In a further aspect the invention provides a decking panel having: first and second ends; and fasteners at each end for releasably clipping the panel to a pair of wires by which it is to be supported, said fasteners comprising hooks for supporting the panel on the wires and at least one catch for resisting lift of the panel from the wires; wherein the hooks and a catch or catches at one end are offset from the hooks and a catch or catches at the other end.

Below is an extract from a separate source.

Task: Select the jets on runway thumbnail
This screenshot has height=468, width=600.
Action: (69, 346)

In a further aspect the invention provides a decking panel having: first and second ends and fasteners at each end for releasably clipping the panel to a pair of wires by which it is to be supported; said fasteners comprising hooks for supporting the panel on the wires and catch assemblies at each end of the panel for resisting lift of the panel from the wires, each catch assembly comprising a cross-member pivotally supporting one or more levers each carrying a catch finger, the or each lever being rotatable between a raised position where the finger or fingers are clear of the hooks and a lowered position where the finger or fingers register with the hooks from underneath for clamping a support cable between the hooks and the fingers; and treadplates at each end of the panel, hinged thereto at pivot axes spaced from the ends of the panel and with free ends facing towards the ends of the panel, the treadplates being liftable from a normal lowered position in which the or each catch assembly is concealed by the treadplate to a raised position in which the or each catch assembly is user-accessible.

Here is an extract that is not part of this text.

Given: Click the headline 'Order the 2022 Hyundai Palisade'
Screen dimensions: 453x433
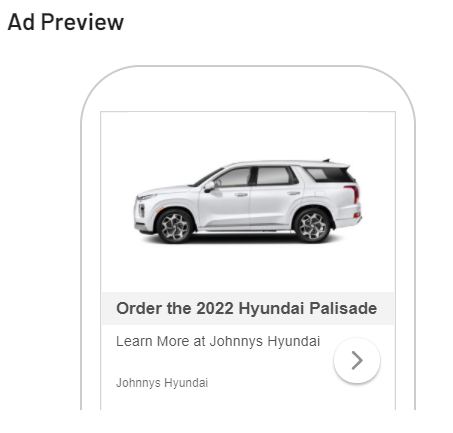Looking at the screenshot, I should coord(247,308).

For use in an inter-tidal zone there may be provided a decking panel for forming a load platform, said panel having first and second ends and fasteners at each end for releasably clipping the panel to a pair of wires by which it is to be supported, the panel comprising a pair of longitudinal styles, cross-members between the styles and decking in the form of a grating or expanded metal.
In a further embodiment the invention provides a load platform comprising spaced parallel wires supporting a plurality of panels as defined above.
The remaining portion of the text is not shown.